Closed macticus closed 4 years ago
Hi @macticus would you mind sending a picture of your prep flow? What do you have going into the script node?
Hi nmannheimer,
That was it. I had a null input from the previous step. Because Tab Prep doesn't allow scripts as the first step (and it has no web data connector), I chose the TabPy script path as it is incredibly versatile. I created a stub data source with only one column with no data and had a script as my first step. As soon as I added one datum to the stub data source, it worked. Thanks for responding so quickly especially with the exactly correct answer!
Environment information:
Describe the issue I'm attempting to connect to Data.World to pull COVID-19 dataset using Tab Prep and the scripting step. I'm using the Data.World Python API modue DataDotWorld. This is the Tableau curated dataset. I've installed and configured the datadotworld module correctly with my API key. When I install the module and execute the integration code directly in Python IDE, it works. When I execute through Tab Prep/TabPy it returns immediately with no results. Logging is set to DEBUG and TabPy logs no relevant messages. I have tried two datadotcom methods and neither generate results.

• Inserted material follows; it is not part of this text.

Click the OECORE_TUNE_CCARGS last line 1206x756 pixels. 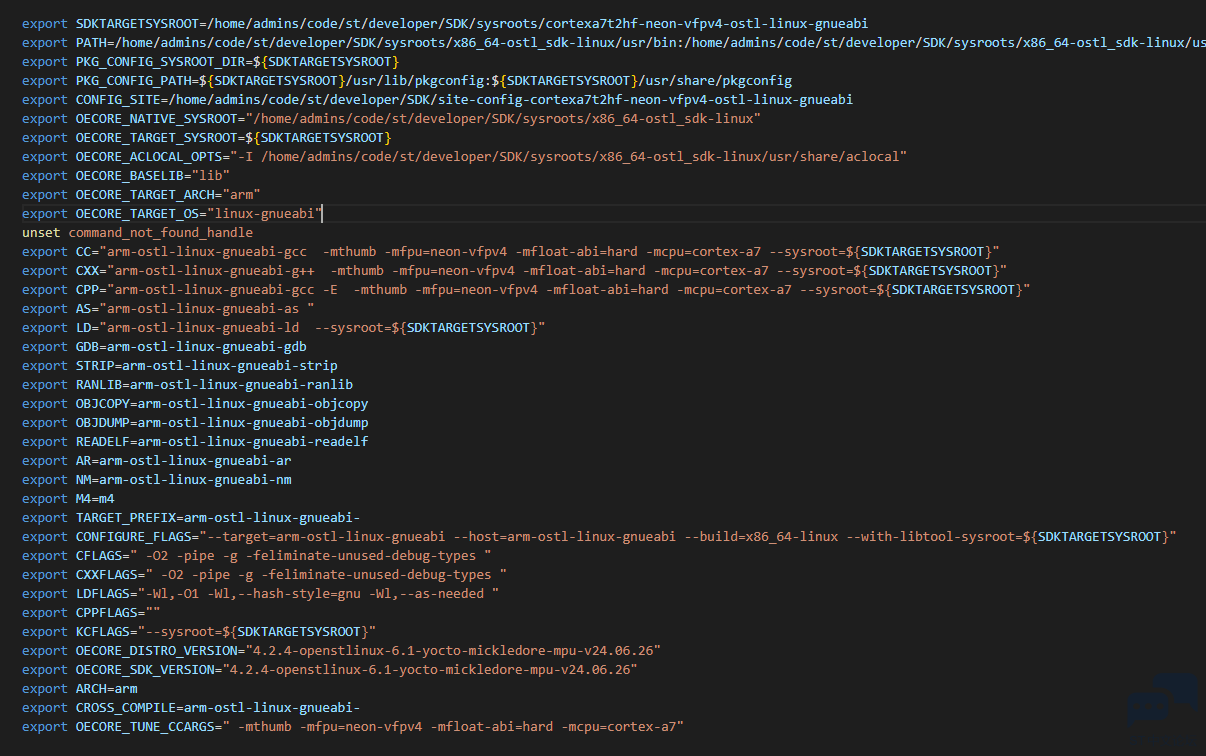[x=352, y=727]
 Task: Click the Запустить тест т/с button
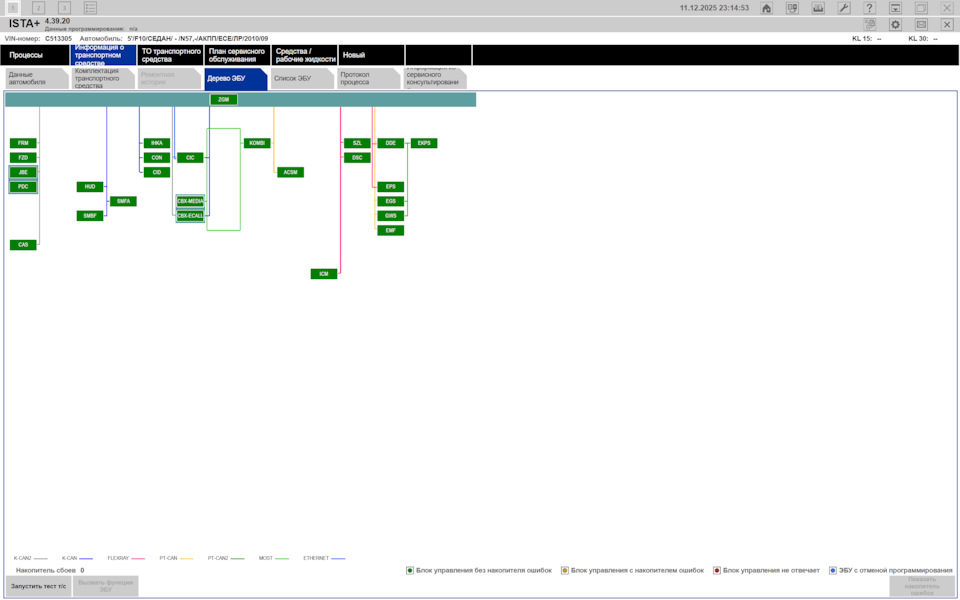pyautogui.click(x=39, y=586)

To Reproduce Run this script. I have used two different methods and both fail.
import datadotworld as dw
def getCases(df):
results = dw.query('covid-19-data-resource-hub/covid-19-case-counts', 'SELECT * FROM covid_19_cases')
cases_df = results.dataframe
def get_output_schema(): return pd.DataFrame({ 'CASE_TYPE': prep_string(), 'CASES': prep_decimal(), 'DIFFERENCE': prep_decimal(), 'DATE': prep_date(), 'COUNTRY_REGION': prep_string(),
'PROVINCE_STATE': prep_string(), 'ADMIN2': prep_string(), 'COMBINED_KEY': prep_string(), 'FIPS': prep_decimal(), 'LAT': prep_decimal(), 'LONG': prep_decimal(), 'TABLE_NAMES': prep_string(), 'PREP_FLOW_RUNTIME': prep_date(),
})
Expected behavior Method should access data source on DataDotWorld and return to TabPy as a pandas data frame. If there are exceptions during execution, they should be handled and returned to logger. If there are limitations in functionality, they should be documented. The code runs perfectly in Python IDE.